RECORD LIST:
+--

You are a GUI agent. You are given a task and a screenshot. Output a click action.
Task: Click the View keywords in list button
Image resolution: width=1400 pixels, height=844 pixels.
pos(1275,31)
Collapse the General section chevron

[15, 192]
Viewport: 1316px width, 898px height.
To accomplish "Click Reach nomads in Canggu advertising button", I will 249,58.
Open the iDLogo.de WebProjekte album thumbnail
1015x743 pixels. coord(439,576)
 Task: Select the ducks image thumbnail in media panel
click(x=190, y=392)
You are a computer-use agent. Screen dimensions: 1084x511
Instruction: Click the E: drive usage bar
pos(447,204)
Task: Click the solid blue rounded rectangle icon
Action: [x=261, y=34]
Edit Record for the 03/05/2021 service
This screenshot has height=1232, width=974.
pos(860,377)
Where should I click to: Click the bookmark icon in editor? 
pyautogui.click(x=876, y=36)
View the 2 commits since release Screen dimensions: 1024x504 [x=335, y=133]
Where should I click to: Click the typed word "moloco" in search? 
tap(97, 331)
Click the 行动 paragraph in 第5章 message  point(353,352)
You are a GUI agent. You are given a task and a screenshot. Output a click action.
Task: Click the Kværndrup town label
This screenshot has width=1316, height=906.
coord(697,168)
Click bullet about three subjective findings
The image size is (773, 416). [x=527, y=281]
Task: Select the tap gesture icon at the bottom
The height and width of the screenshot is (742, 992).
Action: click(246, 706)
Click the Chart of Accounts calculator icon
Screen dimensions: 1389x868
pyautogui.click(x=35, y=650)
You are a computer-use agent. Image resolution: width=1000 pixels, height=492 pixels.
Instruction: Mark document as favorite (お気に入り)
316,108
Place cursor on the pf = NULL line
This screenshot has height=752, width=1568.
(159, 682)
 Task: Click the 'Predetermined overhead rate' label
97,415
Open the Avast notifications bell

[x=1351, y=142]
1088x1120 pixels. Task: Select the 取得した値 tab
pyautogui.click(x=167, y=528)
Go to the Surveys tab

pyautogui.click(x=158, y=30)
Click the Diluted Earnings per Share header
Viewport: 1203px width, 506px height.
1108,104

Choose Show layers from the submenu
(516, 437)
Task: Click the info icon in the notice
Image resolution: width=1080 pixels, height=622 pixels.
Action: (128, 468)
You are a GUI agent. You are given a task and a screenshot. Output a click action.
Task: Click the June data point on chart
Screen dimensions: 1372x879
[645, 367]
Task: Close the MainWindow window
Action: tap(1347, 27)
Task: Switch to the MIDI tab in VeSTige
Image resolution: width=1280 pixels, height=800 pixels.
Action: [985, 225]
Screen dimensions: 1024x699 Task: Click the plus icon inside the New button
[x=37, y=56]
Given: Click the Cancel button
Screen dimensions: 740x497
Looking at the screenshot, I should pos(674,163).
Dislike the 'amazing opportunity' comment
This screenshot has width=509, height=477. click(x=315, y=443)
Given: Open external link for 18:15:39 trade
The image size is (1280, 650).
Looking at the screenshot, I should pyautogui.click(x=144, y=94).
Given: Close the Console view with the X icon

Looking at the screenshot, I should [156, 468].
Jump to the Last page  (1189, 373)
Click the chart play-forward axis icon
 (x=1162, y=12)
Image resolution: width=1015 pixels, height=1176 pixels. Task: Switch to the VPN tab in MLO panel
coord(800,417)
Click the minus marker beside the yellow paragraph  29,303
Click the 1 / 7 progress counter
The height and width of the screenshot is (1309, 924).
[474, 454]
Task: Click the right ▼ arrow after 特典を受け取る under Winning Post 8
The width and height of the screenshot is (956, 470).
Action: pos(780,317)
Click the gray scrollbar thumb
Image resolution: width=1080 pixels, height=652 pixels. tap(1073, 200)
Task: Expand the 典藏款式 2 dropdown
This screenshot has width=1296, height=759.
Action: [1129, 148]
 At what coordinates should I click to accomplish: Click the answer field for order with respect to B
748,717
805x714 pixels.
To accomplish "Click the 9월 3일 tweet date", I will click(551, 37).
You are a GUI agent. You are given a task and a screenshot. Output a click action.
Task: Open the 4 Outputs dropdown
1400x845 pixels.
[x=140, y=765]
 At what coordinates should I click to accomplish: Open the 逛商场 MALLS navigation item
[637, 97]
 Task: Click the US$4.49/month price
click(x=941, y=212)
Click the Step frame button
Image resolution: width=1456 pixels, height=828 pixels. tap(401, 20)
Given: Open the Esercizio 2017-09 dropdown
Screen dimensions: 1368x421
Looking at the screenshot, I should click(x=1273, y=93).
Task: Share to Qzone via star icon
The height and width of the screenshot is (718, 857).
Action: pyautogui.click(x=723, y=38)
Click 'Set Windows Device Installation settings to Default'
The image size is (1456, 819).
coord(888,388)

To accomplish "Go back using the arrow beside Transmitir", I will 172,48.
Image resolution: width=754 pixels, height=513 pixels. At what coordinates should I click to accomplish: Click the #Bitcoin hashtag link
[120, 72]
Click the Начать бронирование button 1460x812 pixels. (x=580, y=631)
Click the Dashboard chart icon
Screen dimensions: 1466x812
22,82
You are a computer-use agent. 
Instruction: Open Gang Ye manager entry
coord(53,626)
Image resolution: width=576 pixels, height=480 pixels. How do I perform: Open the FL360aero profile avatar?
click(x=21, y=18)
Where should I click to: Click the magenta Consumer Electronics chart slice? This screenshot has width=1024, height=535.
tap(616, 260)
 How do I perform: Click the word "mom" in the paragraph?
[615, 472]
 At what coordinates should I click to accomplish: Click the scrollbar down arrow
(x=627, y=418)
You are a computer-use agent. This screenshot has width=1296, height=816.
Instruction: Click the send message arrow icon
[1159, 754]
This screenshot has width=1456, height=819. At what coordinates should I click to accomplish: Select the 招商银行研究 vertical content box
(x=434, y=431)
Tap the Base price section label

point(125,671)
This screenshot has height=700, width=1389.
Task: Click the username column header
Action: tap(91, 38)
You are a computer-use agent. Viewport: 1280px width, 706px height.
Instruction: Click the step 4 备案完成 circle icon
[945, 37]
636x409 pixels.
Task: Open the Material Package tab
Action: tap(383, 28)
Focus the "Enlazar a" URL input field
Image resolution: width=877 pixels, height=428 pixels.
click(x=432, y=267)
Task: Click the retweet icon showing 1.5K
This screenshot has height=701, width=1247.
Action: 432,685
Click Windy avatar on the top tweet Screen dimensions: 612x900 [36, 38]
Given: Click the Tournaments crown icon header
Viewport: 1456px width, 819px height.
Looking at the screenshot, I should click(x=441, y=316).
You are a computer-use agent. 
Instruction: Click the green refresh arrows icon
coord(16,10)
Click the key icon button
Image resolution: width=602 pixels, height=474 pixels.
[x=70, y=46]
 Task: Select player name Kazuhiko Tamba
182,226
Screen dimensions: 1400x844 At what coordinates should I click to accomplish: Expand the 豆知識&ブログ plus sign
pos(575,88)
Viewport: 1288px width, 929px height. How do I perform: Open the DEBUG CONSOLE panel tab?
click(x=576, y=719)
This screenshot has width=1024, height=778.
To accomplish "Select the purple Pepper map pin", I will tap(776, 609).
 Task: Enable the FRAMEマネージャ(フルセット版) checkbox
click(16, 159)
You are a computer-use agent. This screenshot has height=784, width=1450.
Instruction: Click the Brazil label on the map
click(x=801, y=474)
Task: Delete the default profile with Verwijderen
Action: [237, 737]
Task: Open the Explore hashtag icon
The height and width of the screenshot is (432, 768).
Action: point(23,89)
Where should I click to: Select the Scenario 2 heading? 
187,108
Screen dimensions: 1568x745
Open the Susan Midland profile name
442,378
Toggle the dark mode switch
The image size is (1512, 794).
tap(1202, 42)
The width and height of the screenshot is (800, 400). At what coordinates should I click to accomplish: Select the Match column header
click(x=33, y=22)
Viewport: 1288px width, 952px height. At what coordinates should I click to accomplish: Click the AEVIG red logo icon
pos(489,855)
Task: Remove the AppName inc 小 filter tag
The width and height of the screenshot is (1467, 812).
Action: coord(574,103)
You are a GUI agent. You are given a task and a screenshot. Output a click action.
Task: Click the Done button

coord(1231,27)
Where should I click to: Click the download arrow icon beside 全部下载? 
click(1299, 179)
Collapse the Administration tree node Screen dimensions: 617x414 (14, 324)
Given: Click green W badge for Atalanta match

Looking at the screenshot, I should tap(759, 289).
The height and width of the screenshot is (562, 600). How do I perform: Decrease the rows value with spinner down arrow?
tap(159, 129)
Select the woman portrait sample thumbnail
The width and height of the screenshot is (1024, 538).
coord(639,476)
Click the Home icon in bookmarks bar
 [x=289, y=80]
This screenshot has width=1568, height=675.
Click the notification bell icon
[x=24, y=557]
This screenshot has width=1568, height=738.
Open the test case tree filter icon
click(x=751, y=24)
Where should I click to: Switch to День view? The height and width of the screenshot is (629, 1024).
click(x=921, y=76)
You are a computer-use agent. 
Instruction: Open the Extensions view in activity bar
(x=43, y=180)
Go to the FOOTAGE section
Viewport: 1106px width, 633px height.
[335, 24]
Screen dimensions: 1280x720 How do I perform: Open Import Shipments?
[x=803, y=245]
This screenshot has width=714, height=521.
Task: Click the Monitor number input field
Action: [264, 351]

+--

WHAT YOU WILL DO: Reproduce everything from the line containing "You are a computer-use agent. Image" down to the line containing "[x=1351, y=142]", both included, with "Instruction" renamed to "Task" and all else unchanged. Return only those lines.

RESULT OF THE EXERCISE:
You are a computer-use agent. Image resolution: width=1000 pixels, height=492 pixels.
Task: Mark document as favorite (お気に入り)
316,108
Place cursor on the pf = NULL line
This screenshot has height=752, width=1568.
(159, 682)
 Task: Click the 'Predetermined overhead rate' label
97,415
Open the Avast notifications bell

[x=1351, y=142]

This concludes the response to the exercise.